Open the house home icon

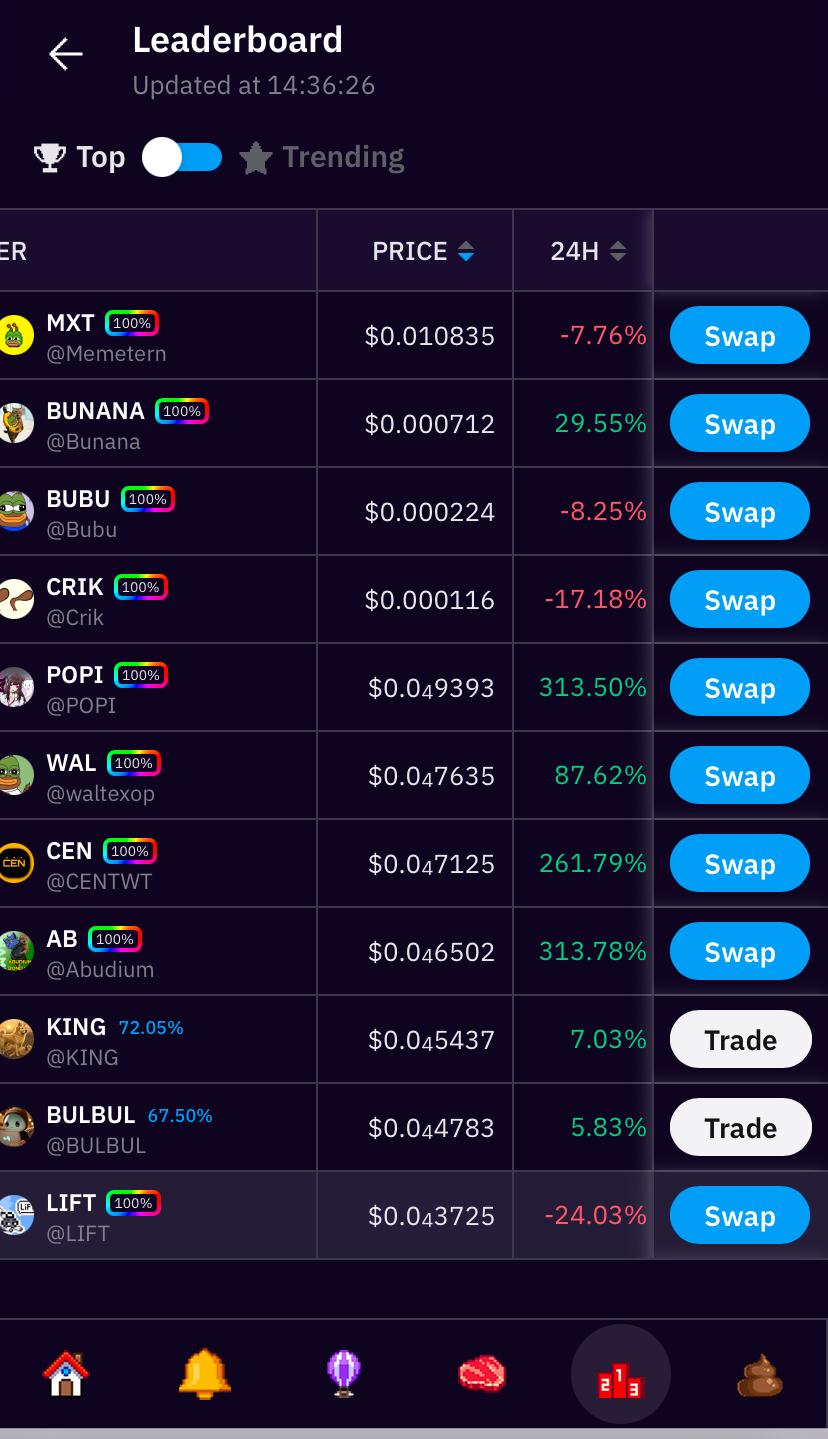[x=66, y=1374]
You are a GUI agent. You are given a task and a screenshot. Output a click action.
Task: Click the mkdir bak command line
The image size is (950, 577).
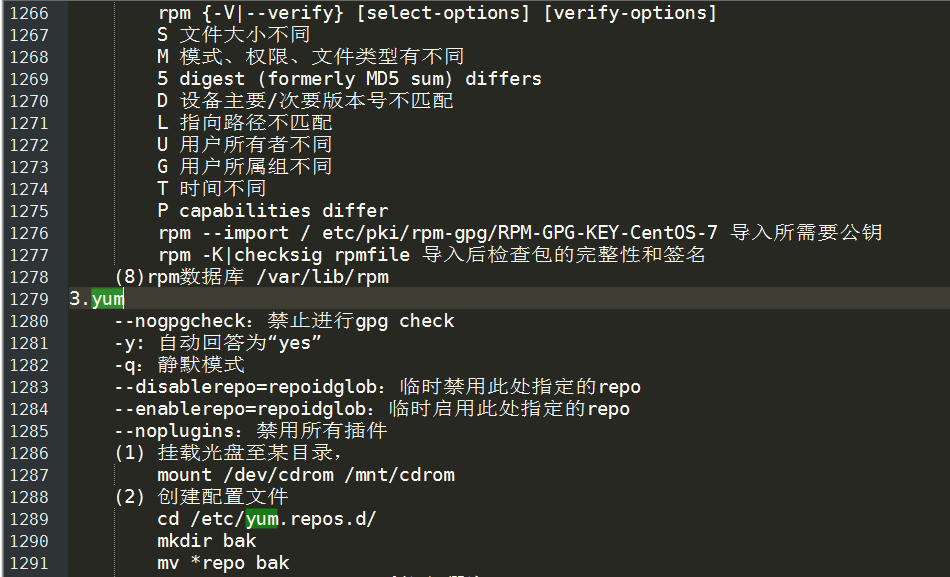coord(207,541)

—————

## What needs to be done
Exactly restate the lines from the one holding "You are a GUI" to the final line of the records above, including both and excluding pictures.

## Problem solution
You are a GUI agent. You are given a task and a screenshot. Output a click action.
Task: Click the mkdir bak command line
The image size is (950, 577).
coord(207,541)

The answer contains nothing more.